Tous les observateurs le confirment : le paradigme binaire "progressiste/conservateur", "européen/anti-européen", ’ouvert-fermé" qui a permis à Macron d’être élu en France n’est pas valable sur la scène politique européenne, où les lignes de force se constituent autour de compromis passés au sein de familles politiques élargies. Par exemple, le PPE rassemble des libéraux-conservateurs "ouverts" aussi bien que des conservateurs-nationaux "fermés", les premiers veillant à ce que les seconds ne soient pas ostracisés un peu à la manière dont le furent les conservateurs anglais.
Donc Macron et MLP c’est juste un binôme de perdants et la seule vraie alternative est justement de refuser cette alternative électorale.
@Qirotatif
Je me refuse désormais à parler longuement d’Asselineau d’ici. FA n’est qu’un petit politicien minoritaire sans importance et je n’ai plus de temps à perdre avec les membres de la secte auxquels je ne veux pas donner l’occasion de m’expliquer que je suis "obsédé" par FA (ce qui constitue une preuve à leurs yeux que je valide son discours même en le critiquant !).
Asselineau fait constamment référence à l’ONU dans ses discours, généralement pour en faire les louanges. A ses yeux l’ONU a vocation à être le seul arbitre légitime des relations internationales.
Quelques liens trouvés rapidement sur la première page de google, tu pourras trouver de nombreuses références en farfouillant sur le net si tu veux creuser le sujet :
https://www.youtube.com/watch?v=ro00Z3utOkc
https://www.valeursactuelles.com/politique/asselineau-gaulliste-imaginaire-78998
Le nationalisme n’est plus ce qu’il était. Dans le bureau de François Asselineau, grand salon aux allures de cabinet de gouvernement en exil, on ne trouve évidemment pas le drapeau de l’Union européenne aux murs. Mais notre tricolore national est drôlement accompagné : à sa gauche le drapeau de l’Organisation internationale de la francophonie, à sa droite celui de… l’Organisation des Nations unies. « L’euro-atlantisme, c’est la dictature supranationale. Les Nations unies, c’est le dialogue des pays libres. »
@Yakaa
La "condamnation" n’a évidemment (et heureusement) aucune valeur sur le plan juridique. Mais je pense que vous avez mal interprété les propos de l’avocat de la crèche.

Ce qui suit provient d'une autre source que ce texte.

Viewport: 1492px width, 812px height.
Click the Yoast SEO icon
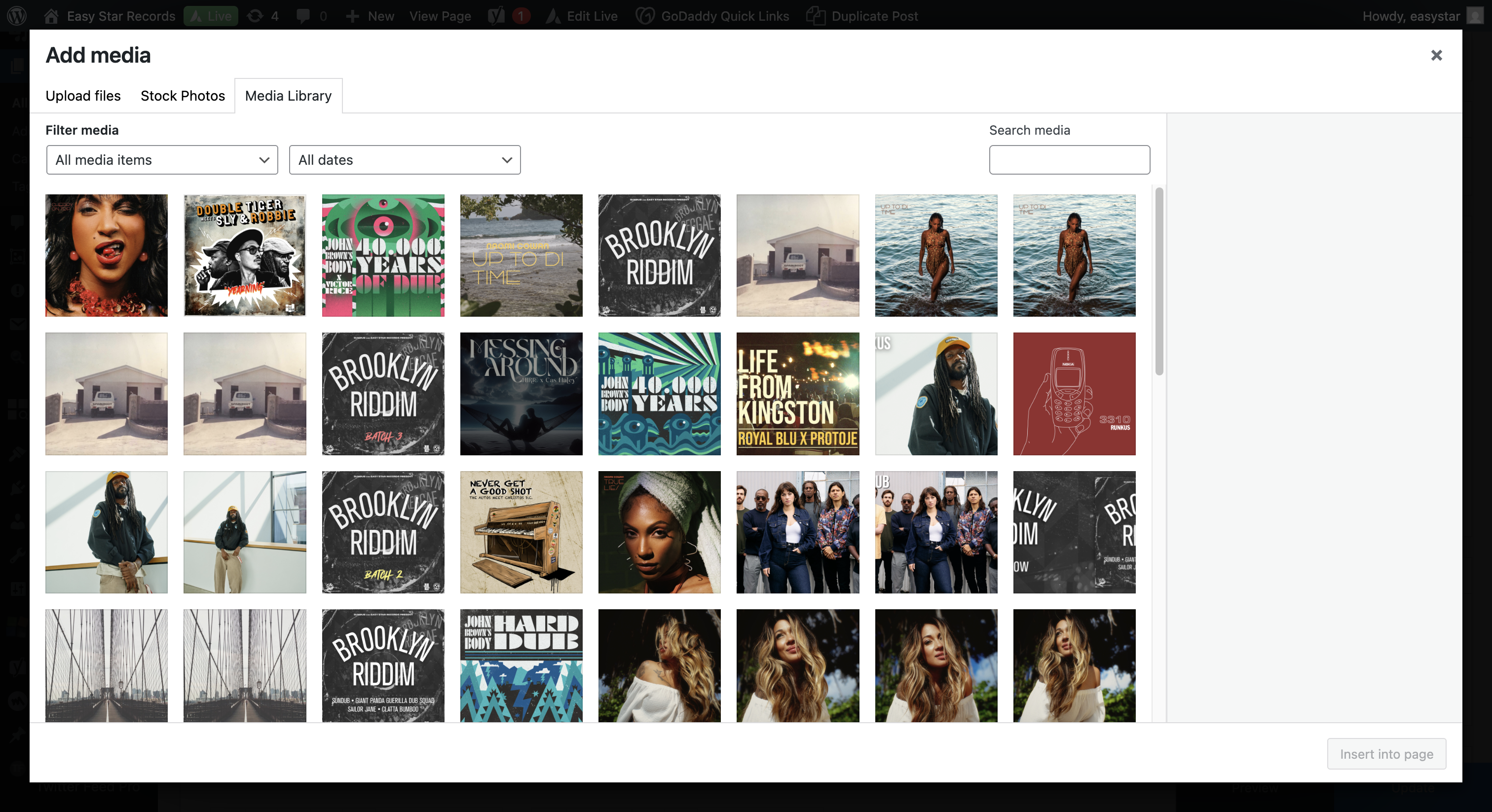pyautogui.click(x=496, y=16)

En effet, la "désinformation" selon lui ne se situe pas tant dans le fait d’avoir donné un écho médiatique démesuré à une "condamnation" anecdotique par un comité sans aucune légitimité mais justement dans le fait de chercher à délégitimer une décision rendue par la justice française par rapport au travail d’un comité fantoche de l’ONU :
"Sur ces questions, la situation se tend et devient de plus en plus difficile. On voit au positionnement et au traitement médiatiques de cette affaire qu’une certaine élite aimerait bien que Baby-Loup ait perdu. Mais ce n’était pas le cas à l’époque et ce n’est toujours pas le cas aujourd’hui."
Ce qu’il dit, en gros, c’est que certains médias français (france inter, le monde) essaient de monter cette histoire en épingle pour montrer qu’il y aurait un "problème" avec la législation française qui serait en porte à faux par rapport à la conception des droits de l’homme porté par les institutions internationales, et donc que que la décision du tribunal pourrait être questionnée et remise en question sur cette base.
Je n’avais pas vu les choses de cette manière en m’intéressant superficiellement à cette histoire, mais le point de vue me semble très pertinent.